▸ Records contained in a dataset
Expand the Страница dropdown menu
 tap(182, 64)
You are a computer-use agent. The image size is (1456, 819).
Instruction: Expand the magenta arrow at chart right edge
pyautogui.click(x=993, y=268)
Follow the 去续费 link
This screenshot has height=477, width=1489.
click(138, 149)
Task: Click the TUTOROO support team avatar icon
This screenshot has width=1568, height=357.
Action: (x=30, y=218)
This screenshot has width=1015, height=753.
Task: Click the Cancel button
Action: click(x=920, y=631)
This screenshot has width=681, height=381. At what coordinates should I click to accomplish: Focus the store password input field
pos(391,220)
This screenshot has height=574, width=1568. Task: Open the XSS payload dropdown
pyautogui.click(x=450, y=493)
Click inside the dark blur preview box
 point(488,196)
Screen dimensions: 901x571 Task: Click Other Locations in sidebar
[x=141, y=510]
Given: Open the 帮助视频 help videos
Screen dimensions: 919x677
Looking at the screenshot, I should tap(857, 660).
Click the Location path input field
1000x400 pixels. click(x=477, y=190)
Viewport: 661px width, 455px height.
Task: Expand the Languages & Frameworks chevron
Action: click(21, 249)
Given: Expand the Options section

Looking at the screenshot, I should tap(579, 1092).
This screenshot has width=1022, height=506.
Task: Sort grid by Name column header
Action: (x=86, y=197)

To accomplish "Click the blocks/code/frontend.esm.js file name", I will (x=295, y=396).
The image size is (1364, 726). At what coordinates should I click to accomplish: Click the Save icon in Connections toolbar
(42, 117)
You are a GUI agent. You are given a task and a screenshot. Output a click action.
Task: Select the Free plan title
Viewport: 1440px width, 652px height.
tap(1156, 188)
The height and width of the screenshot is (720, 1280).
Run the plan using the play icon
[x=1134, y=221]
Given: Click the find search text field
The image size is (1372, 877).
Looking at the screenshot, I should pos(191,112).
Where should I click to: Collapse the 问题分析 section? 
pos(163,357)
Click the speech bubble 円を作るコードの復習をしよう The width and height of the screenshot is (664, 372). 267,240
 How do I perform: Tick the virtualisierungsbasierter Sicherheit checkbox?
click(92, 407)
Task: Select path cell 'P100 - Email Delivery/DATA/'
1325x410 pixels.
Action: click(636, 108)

▸ Task instructions
Please give an exact copy of the lines above, beginning with the line containing "The image size is (1364, 726)." and running through the line containing "Given: Click the find search text field", and of no other lines.

▸ Finished exercise
The image size is (1364, 726). At what coordinates should I click to accomplish: Click the Save icon in Connections toolbar
(42, 117)
You are a GUI agent. You are given a task and a screenshot. Output a click action.
Task: Select the Free plan title
Viewport: 1440px width, 652px height.
tap(1156, 188)
The height and width of the screenshot is (720, 1280).
Run the plan using the play icon
[x=1134, y=221]
Given: Click the find search text field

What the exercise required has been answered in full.